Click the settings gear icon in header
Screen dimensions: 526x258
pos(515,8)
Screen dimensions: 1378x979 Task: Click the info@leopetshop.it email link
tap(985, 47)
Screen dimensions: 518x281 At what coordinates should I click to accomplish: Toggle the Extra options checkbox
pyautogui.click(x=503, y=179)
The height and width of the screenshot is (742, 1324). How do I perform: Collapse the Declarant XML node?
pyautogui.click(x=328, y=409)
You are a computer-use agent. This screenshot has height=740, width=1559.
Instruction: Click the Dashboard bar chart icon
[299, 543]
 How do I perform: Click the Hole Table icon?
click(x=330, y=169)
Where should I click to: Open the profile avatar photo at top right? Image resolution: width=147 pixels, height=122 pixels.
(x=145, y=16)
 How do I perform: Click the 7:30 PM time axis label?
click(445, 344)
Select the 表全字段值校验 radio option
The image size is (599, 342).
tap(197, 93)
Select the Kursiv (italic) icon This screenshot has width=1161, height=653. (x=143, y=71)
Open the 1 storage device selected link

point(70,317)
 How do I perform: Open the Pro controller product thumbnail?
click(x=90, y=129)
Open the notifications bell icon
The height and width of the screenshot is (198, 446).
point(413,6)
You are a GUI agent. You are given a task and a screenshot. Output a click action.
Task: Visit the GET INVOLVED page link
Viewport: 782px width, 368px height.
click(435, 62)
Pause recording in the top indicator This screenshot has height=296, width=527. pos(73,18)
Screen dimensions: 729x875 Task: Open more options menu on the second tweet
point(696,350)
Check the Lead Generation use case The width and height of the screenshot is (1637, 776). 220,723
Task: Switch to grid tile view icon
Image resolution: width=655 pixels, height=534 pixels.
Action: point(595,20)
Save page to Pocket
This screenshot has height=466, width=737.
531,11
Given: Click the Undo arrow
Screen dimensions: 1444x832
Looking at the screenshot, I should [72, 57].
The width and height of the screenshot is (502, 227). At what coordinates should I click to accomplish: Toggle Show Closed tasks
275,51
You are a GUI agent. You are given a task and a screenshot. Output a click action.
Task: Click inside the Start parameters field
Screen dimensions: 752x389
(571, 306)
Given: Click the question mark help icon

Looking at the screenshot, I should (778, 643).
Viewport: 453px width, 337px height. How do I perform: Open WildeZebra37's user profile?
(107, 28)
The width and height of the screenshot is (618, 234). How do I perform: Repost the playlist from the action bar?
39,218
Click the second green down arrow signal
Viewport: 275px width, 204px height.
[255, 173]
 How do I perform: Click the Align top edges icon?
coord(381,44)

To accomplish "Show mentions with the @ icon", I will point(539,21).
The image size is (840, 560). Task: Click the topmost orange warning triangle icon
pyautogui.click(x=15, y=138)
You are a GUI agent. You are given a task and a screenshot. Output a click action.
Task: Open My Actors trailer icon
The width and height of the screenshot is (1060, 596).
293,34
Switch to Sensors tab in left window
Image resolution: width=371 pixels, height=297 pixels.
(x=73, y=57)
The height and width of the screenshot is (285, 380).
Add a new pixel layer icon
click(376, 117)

::::::::::

[Directions for this task]
Copy these lines exactly as they appear in the records.

[Task result]
Click the settings gear icon in header
Screen dimensions: 526x258
pos(515,8)
Screen dimensions: 1378x979 Task: Click the info@leopetshop.it email link
tap(985, 47)
Screen dimensions: 518x281 At what coordinates should I click to accomplish: Toggle the Extra options checkbox
pyautogui.click(x=503, y=179)
The height and width of the screenshot is (742, 1324). How do I perform: Collapse the Declarant XML node?
pyautogui.click(x=328, y=409)
You are a computer-use agent. This screenshot has height=740, width=1559.
Instruction: Click the Dashboard bar chart icon
[299, 543]
 How do I perform: Click the Hole Table icon?
click(x=330, y=169)
Where should I click to: Open the profile avatar photo at top right? Image resolution: width=147 pixels, height=122 pixels.
(x=145, y=16)
 How do I perform: Click the 7:30 PM time axis label?
click(445, 344)
Select the 表全字段值校验 radio option
The image size is (599, 342).
tap(197, 93)
Select the Kursiv (italic) icon This screenshot has width=1161, height=653. (x=143, y=71)
Open the 1 storage device selected link

point(70,317)
 How do I perform: Open the Pro controller product thumbnail?
click(x=90, y=129)
Open the notifications bell icon
The height and width of the screenshot is (198, 446).
point(413,6)
You are a GUI agent. You are given a task and a screenshot. Output a click action.
Task: Visit the GET INVOLVED page link
Viewport: 782px width, 368px height.
click(435, 62)
Pause recording in the top indicator This screenshot has height=296, width=527. pos(73,18)
Screen dimensions: 729x875 Task: Open more options menu on the second tweet
point(696,350)
Check the Lead Generation use case The width and height of the screenshot is (1637, 776). 220,723
Task: Switch to grid tile view icon
Image resolution: width=655 pixels, height=534 pixels.
Action: point(595,20)
Save page to Pocket
This screenshot has height=466, width=737.
531,11
Given: Click the Undo arrow
Screen dimensions: 1444x832
Looking at the screenshot, I should [72, 57].
The width and height of the screenshot is (502, 227). At what coordinates should I click to accomplish: Toggle Show Closed tasks
275,51
You are a GUI agent. You are given a task and a screenshot. Output a click action.
Task: Click inside the Start parameters field
Screen dimensions: 752x389
(571, 306)
Given: Click the question mark help icon

Looking at the screenshot, I should (778, 643).
Viewport: 453px width, 337px height. How do I perform: Open WildeZebra37's user profile?
(107, 28)
The width and height of the screenshot is (618, 234). How do I perform: Repost the playlist from the action bar?
39,218
Click the second green down arrow signal
Viewport: 275px width, 204px height.
[255, 173]
 How do I perform: Click the Align top edges icon?
coord(381,44)

To accomplish "Show mentions with the @ icon", I will point(539,21).
The image size is (840, 560). Task: Click the topmost orange warning triangle icon
pyautogui.click(x=15, y=138)
You are a GUI agent. You are given a task and a screenshot. Output a click action.
Task: Open My Actors trailer icon
The width and height of the screenshot is (1060, 596).
293,34
Switch to Sensors tab in left window
Image resolution: width=371 pixels, height=297 pixels.
(x=73, y=57)
The height and width of the screenshot is (285, 380).
Add a new pixel layer icon
click(376, 117)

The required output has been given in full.